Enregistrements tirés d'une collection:
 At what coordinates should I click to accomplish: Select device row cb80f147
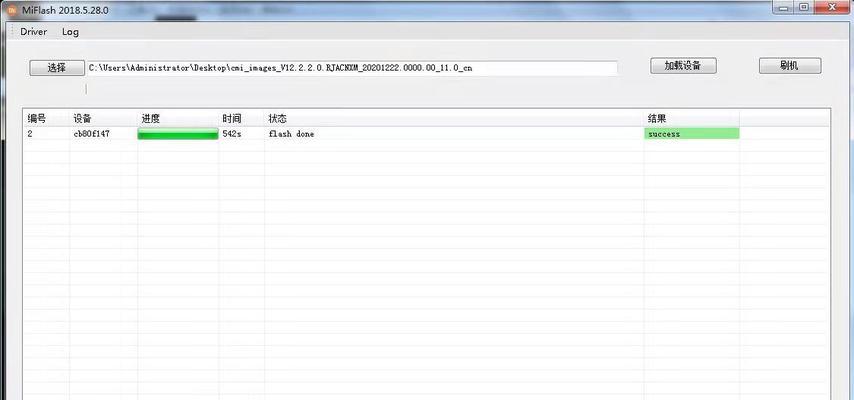pos(91,134)
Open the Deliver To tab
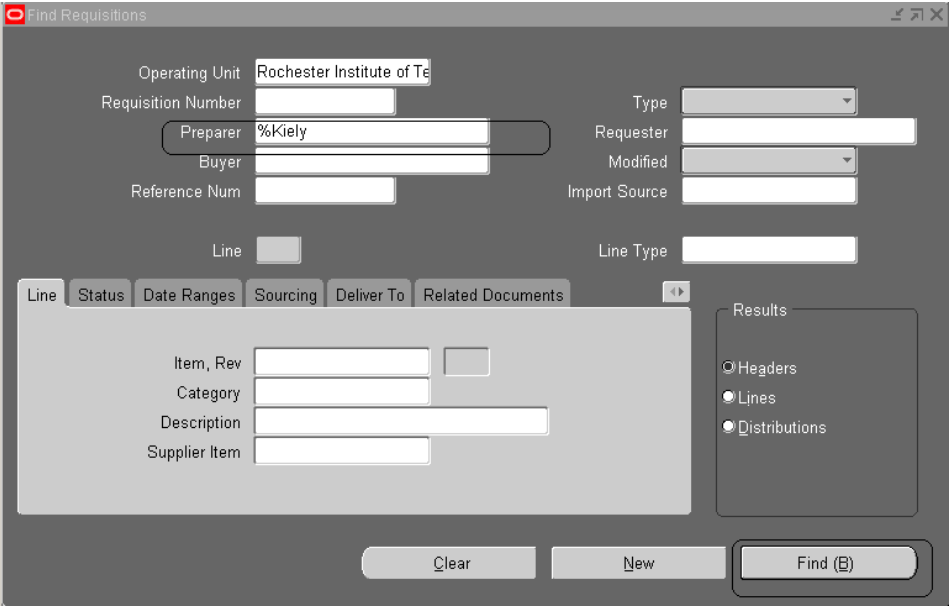Viewport: 951px width, 609px height. coord(370,295)
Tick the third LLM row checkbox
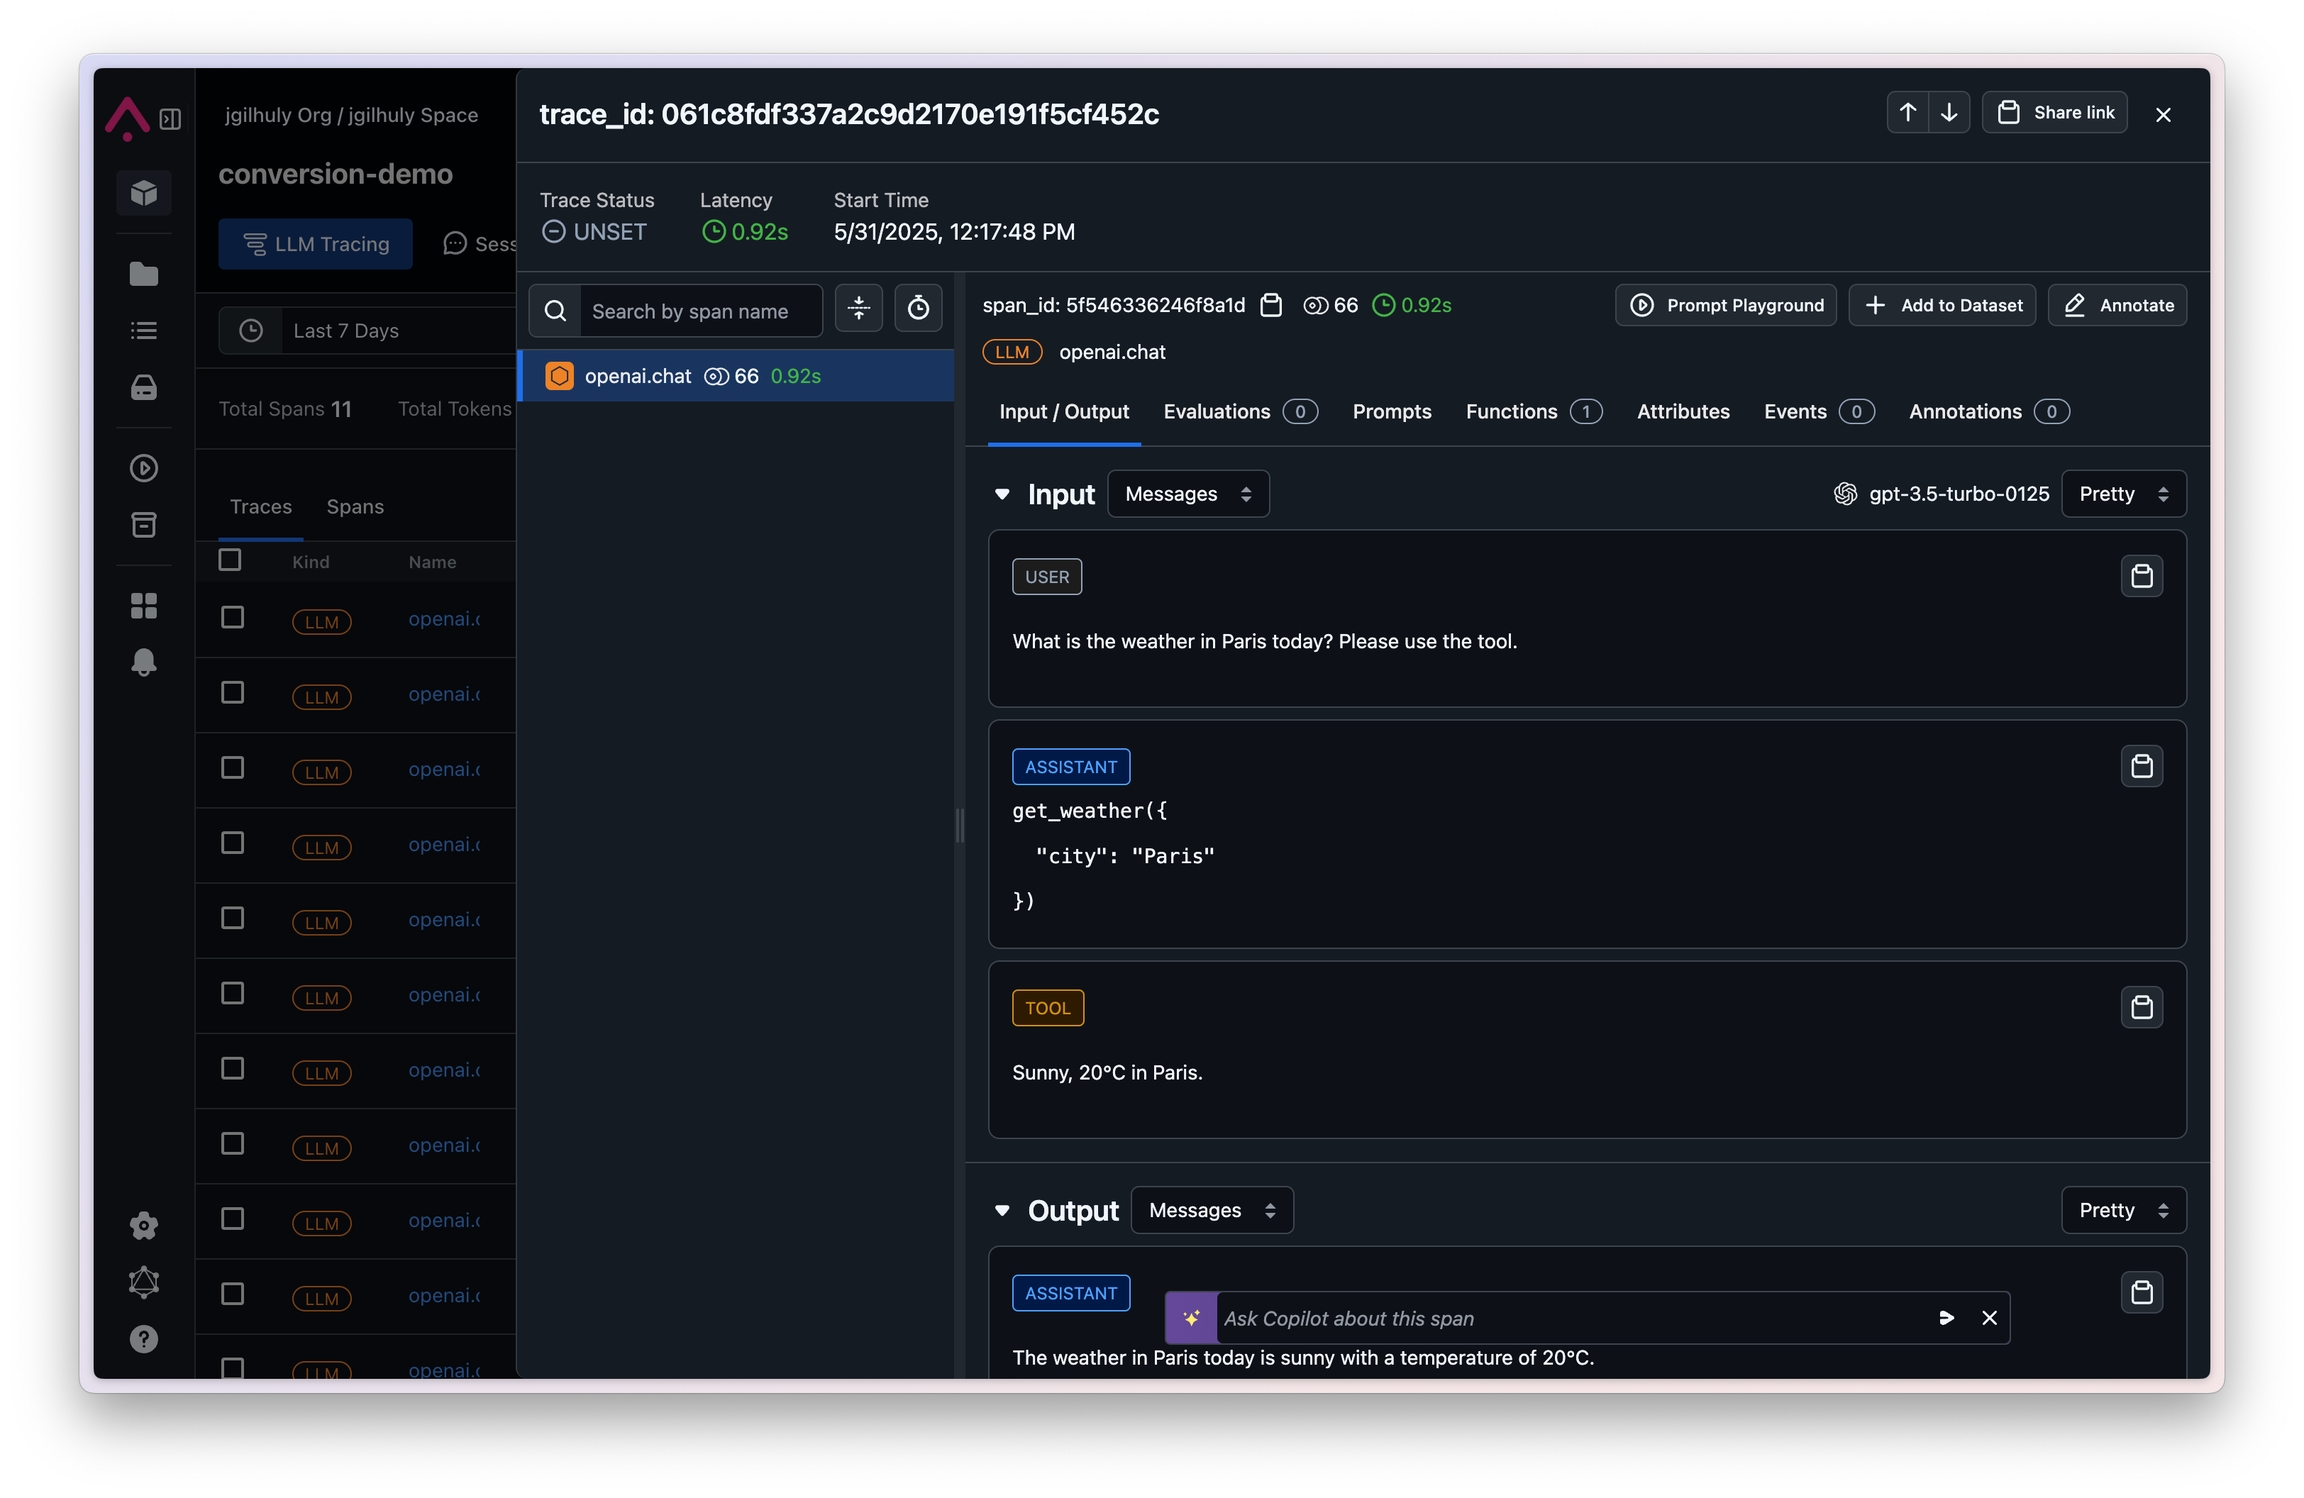 232,768
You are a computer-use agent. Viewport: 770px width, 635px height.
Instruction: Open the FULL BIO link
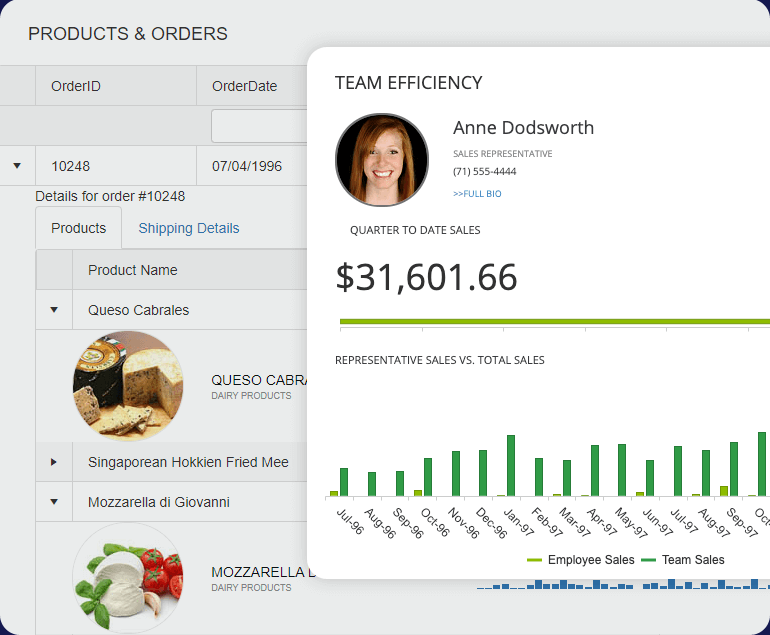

=== Consigne ===
Recopiez mot pour mot l'ensemble des enregistrements ci-dessus, en omettant les images.

=== Corrigé ===
 At what coordinates should I click to accomplish: Select device row cb80f147
pos(91,134)
Open the Deliver To tab
Viewport: 951px width, 609px height. coord(370,295)
Tick the third LLM row checkbox
 232,768
You are a computer-use agent. Viewport: 770px width, 635px height.
Instruction: Open the FULL BIO link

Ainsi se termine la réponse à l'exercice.